=== REQUIRED TASK ===
Arrange the data below, from the start through the line containing "Action: (x=29, y=205)", as a two-column CSV with the columns input and output. Give one row for each answer, with the text it responds to in input and the answer in output, each in a single quoted field with line breaks replaced by spaces.

Some data

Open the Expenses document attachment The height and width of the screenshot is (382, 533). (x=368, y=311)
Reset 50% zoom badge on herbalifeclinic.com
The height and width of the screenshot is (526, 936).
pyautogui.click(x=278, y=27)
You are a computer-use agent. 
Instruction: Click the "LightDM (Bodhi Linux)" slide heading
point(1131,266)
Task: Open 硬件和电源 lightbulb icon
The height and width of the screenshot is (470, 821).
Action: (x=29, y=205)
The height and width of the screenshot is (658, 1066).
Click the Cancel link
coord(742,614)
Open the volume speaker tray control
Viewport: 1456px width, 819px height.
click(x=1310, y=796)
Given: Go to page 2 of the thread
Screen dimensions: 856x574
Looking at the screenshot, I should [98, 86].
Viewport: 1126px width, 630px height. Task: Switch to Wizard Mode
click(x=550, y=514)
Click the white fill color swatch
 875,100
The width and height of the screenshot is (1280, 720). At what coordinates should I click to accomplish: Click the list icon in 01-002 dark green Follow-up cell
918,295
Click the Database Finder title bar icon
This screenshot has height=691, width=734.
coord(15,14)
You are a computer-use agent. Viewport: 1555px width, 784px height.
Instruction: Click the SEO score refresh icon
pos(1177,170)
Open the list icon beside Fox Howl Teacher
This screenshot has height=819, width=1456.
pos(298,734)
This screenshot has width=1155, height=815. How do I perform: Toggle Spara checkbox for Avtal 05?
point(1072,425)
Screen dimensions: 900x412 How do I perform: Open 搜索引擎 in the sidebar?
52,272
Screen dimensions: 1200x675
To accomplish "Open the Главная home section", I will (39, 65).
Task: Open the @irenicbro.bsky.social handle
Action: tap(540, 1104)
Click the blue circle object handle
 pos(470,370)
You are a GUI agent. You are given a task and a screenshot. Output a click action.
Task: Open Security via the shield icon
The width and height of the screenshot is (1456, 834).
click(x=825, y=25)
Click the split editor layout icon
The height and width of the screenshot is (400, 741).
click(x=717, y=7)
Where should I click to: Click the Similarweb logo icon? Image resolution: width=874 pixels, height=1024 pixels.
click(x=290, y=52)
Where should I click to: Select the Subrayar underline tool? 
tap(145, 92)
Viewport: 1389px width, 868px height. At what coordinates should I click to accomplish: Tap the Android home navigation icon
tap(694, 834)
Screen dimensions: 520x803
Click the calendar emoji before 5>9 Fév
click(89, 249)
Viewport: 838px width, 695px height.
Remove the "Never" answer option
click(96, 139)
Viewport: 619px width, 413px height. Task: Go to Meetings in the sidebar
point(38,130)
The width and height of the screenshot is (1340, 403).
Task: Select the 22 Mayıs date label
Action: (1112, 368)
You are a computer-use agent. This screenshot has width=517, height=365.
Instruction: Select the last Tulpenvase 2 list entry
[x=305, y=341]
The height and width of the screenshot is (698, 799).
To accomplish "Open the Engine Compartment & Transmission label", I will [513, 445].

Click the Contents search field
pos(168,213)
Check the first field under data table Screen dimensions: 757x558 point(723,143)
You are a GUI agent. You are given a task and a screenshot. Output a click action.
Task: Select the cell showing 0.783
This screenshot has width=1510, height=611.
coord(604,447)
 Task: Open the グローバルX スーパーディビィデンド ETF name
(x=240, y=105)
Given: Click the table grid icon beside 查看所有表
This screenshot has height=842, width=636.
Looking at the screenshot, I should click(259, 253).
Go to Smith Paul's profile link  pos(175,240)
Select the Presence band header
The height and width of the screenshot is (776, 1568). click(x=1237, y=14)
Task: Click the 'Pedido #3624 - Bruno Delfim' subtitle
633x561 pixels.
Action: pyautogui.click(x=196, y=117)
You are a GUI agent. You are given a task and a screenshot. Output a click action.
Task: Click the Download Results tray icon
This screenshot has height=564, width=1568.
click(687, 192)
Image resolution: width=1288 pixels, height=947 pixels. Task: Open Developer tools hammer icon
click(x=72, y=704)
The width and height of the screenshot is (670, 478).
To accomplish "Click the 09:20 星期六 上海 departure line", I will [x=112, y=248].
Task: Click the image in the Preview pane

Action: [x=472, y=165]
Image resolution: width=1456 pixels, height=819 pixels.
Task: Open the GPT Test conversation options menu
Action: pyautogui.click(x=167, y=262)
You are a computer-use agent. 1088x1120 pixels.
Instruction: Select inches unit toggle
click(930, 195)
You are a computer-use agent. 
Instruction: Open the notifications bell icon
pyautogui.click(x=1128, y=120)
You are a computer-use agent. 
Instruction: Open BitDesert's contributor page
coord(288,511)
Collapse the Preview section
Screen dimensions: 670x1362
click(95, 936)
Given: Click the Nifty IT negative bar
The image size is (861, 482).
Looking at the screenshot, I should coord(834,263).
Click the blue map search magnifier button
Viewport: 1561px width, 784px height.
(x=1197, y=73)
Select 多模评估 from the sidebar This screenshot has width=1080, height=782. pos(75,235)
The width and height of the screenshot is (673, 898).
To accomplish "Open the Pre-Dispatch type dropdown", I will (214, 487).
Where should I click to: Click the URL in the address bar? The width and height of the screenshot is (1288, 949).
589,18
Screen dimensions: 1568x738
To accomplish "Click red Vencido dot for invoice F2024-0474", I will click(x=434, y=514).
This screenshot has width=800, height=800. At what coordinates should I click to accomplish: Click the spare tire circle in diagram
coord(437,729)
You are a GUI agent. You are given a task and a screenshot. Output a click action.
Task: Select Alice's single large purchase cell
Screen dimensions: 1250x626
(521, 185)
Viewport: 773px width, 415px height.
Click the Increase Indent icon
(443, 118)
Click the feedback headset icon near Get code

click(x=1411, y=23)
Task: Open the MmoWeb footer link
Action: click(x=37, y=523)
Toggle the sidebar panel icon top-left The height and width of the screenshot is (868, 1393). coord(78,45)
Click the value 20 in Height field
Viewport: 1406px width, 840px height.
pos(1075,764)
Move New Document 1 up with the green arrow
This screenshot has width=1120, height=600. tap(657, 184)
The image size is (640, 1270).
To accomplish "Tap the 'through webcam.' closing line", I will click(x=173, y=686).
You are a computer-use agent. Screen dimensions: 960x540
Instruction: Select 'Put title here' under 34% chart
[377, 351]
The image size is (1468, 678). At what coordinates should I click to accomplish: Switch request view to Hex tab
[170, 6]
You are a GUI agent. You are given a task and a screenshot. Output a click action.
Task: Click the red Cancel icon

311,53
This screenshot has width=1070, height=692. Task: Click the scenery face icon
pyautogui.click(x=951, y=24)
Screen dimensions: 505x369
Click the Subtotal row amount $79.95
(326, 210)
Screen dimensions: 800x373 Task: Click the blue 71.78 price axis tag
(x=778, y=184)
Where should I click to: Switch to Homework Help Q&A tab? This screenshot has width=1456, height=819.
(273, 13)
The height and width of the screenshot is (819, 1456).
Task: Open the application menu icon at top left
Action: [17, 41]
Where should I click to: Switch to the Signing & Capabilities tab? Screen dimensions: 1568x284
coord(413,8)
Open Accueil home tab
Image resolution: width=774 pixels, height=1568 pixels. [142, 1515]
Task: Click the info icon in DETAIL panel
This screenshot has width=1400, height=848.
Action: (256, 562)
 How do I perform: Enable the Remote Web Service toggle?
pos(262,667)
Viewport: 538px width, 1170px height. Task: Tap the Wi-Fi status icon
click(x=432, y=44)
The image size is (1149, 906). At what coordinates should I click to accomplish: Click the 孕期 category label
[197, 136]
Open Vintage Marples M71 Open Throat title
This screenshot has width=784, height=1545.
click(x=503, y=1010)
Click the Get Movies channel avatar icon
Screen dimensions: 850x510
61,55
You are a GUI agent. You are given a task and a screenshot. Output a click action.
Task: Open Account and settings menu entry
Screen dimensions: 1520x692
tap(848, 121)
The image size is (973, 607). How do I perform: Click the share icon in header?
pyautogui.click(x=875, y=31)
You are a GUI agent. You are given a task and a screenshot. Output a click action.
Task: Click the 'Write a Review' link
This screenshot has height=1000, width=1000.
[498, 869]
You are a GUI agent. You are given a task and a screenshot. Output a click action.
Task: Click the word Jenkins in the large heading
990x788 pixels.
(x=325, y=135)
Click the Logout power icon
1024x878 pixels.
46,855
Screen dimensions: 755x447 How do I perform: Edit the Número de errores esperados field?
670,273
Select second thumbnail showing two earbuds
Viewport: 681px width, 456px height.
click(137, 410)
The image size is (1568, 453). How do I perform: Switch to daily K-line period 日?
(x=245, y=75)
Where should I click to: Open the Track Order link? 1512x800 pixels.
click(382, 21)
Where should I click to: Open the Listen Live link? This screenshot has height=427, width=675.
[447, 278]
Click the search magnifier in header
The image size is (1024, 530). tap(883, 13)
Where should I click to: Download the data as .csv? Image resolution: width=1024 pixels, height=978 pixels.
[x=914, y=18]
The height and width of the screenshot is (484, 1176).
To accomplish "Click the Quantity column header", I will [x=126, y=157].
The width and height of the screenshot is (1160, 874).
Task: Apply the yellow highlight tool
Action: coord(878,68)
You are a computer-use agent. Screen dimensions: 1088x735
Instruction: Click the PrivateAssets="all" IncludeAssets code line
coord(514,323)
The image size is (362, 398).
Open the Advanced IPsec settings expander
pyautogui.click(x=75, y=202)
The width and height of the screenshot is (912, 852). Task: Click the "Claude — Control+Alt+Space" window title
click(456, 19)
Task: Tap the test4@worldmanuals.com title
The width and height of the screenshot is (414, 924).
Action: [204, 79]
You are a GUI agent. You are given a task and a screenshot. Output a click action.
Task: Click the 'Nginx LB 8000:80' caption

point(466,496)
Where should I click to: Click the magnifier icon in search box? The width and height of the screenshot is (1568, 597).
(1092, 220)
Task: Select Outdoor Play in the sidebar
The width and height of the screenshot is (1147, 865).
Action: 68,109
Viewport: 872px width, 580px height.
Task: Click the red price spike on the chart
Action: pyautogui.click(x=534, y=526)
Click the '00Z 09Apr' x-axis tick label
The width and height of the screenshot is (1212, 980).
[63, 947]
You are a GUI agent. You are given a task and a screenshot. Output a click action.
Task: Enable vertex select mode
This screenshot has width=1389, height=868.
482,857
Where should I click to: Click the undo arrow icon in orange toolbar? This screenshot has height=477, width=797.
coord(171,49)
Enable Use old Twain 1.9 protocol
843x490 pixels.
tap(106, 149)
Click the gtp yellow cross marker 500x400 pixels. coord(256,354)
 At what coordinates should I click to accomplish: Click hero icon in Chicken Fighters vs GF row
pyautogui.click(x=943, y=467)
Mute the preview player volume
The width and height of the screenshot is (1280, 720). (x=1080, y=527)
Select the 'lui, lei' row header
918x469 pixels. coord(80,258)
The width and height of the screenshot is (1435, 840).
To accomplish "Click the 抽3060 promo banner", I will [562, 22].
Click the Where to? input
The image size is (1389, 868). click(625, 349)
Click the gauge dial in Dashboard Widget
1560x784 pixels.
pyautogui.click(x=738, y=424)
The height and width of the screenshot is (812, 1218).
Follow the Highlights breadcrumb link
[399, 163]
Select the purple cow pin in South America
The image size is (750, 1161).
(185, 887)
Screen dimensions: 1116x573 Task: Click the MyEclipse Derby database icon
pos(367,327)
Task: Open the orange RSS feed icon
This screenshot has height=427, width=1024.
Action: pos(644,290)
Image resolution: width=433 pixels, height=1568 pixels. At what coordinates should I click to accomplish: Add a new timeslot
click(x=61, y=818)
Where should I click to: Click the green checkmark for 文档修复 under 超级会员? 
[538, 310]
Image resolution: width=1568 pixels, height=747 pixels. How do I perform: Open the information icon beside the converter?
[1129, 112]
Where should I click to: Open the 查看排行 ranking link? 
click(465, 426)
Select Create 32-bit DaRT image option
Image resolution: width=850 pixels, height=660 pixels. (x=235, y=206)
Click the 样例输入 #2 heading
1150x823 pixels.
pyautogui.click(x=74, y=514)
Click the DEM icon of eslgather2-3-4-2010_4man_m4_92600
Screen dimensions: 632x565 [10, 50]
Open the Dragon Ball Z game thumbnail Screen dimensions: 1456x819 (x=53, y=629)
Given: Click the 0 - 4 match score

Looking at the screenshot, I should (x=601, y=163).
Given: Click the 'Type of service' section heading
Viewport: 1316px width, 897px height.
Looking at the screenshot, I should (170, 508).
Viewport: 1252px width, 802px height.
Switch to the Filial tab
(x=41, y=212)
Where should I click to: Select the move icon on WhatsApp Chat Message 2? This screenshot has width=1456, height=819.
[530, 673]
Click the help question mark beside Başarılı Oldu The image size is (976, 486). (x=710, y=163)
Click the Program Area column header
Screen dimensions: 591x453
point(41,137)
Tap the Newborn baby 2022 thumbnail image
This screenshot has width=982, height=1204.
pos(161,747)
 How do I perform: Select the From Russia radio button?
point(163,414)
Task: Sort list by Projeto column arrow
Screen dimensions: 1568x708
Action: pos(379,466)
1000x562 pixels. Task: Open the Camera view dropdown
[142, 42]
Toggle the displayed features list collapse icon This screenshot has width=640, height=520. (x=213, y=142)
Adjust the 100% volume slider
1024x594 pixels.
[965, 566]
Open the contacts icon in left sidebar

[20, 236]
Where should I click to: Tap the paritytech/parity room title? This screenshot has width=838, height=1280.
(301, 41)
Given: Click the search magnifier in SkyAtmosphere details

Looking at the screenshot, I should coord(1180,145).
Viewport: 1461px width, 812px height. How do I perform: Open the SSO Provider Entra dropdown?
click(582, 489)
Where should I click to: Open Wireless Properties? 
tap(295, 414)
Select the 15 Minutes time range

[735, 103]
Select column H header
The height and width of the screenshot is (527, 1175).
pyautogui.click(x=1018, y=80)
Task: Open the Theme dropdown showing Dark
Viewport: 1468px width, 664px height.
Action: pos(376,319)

=== WRITTEN SOLUTION ===
input,output
"Open the Expenses document attachment The height and width of the screenshot is (382, 533).","(x=368, y=311)"
"Reset 50% zoom badge on herbalifeclinic.com The height and width of the screenshot is (526, 936).","pyautogui.click(x=278, y=27)"
"You are a computer-use agent. Instruction: Click the ""LightDM (Bodhi Linux)"" slide heading","point(1131,266)"
"Task: Open 硬件和电源 lightbulb icon The height and width of the screenshot is (470, 821).","Action: (x=29, y=205)"